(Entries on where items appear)

···

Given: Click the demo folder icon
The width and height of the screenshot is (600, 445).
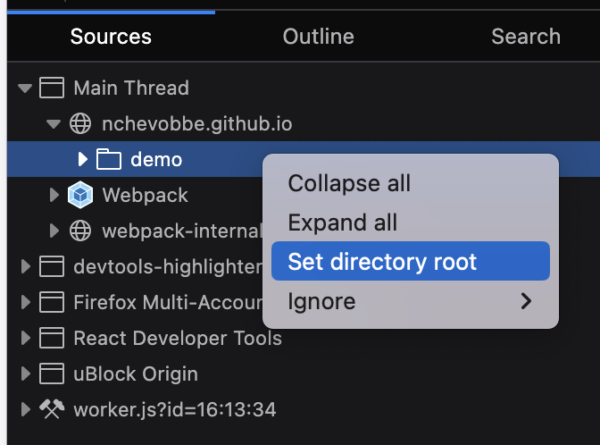Looking at the screenshot, I should pos(109,159).
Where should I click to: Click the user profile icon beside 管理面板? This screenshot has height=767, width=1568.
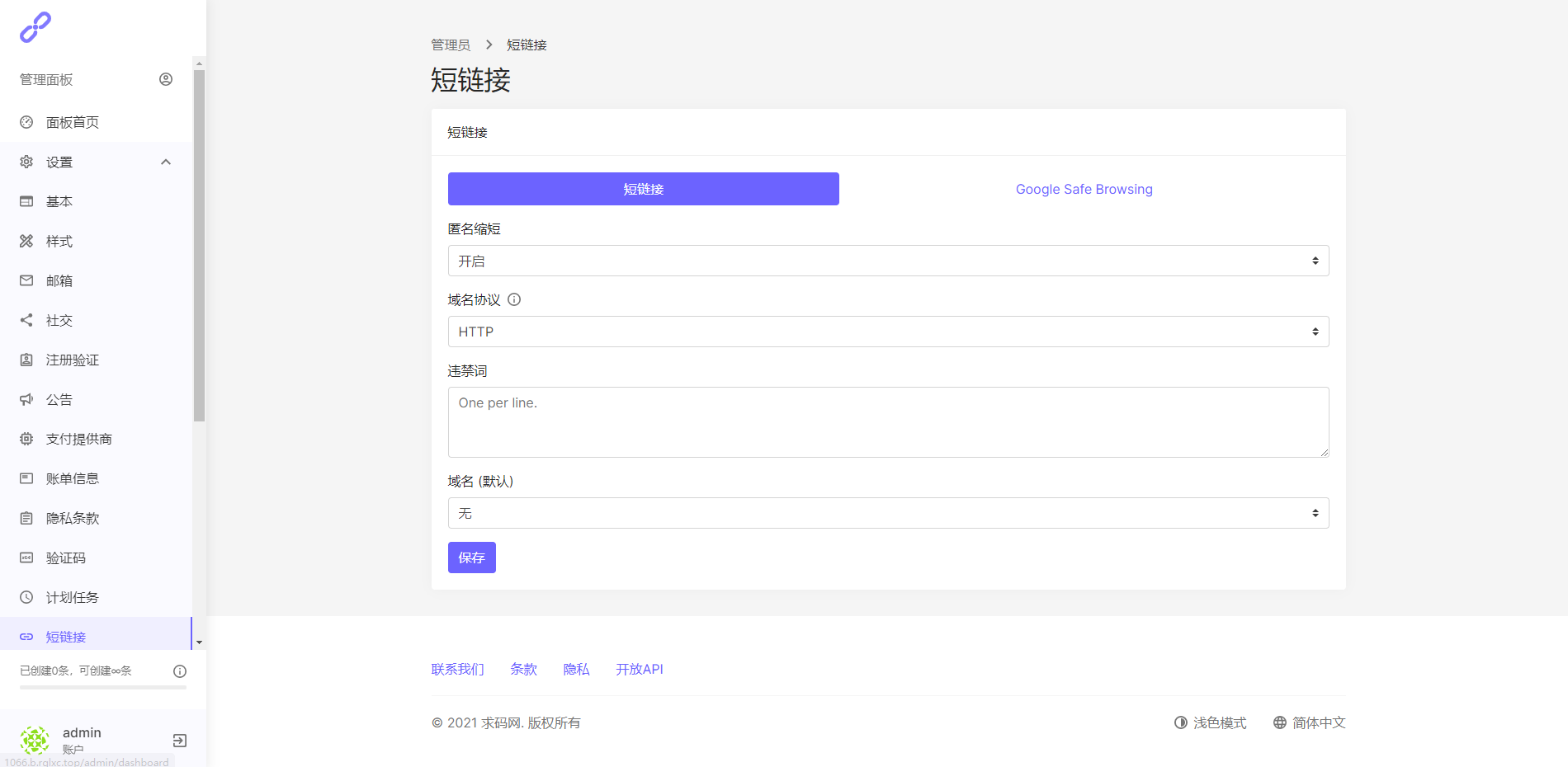(166, 79)
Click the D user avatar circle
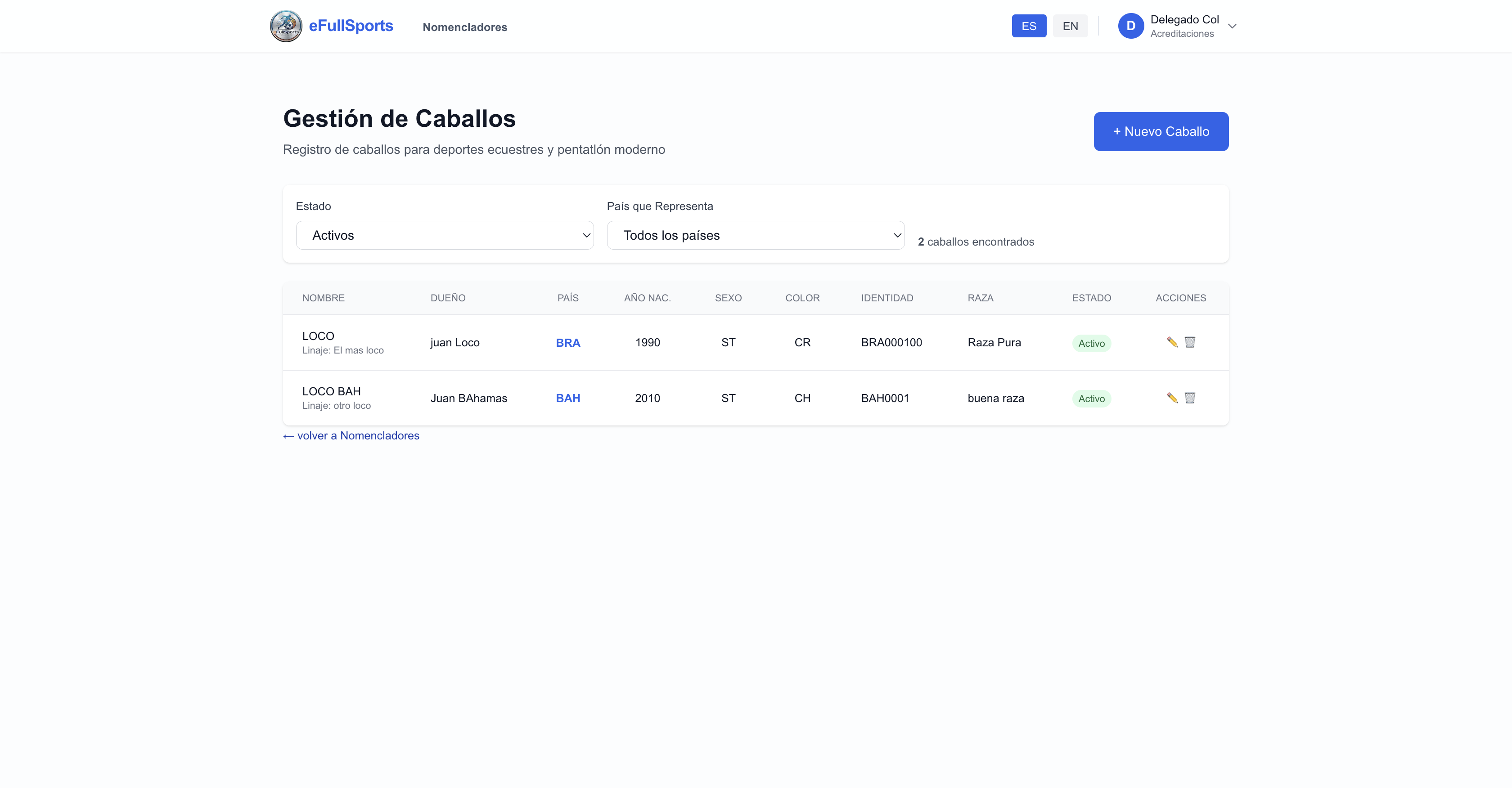 coord(1130,26)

···

__WRITTEN EXERCISE__. Set down every line of the records above verbatim, omitting the pictures.

__CORRECT RESULT__.
Given: Click the demo folder icon
The width and height of the screenshot is (600, 445).
Looking at the screenshot, I should pos(109,159).
Where should I click to: Click the user profile icon beside 管理面板? This screenshot has height=767, width=1568.
(166, 79)
Click the D user avatar circle
 coord(1130,26)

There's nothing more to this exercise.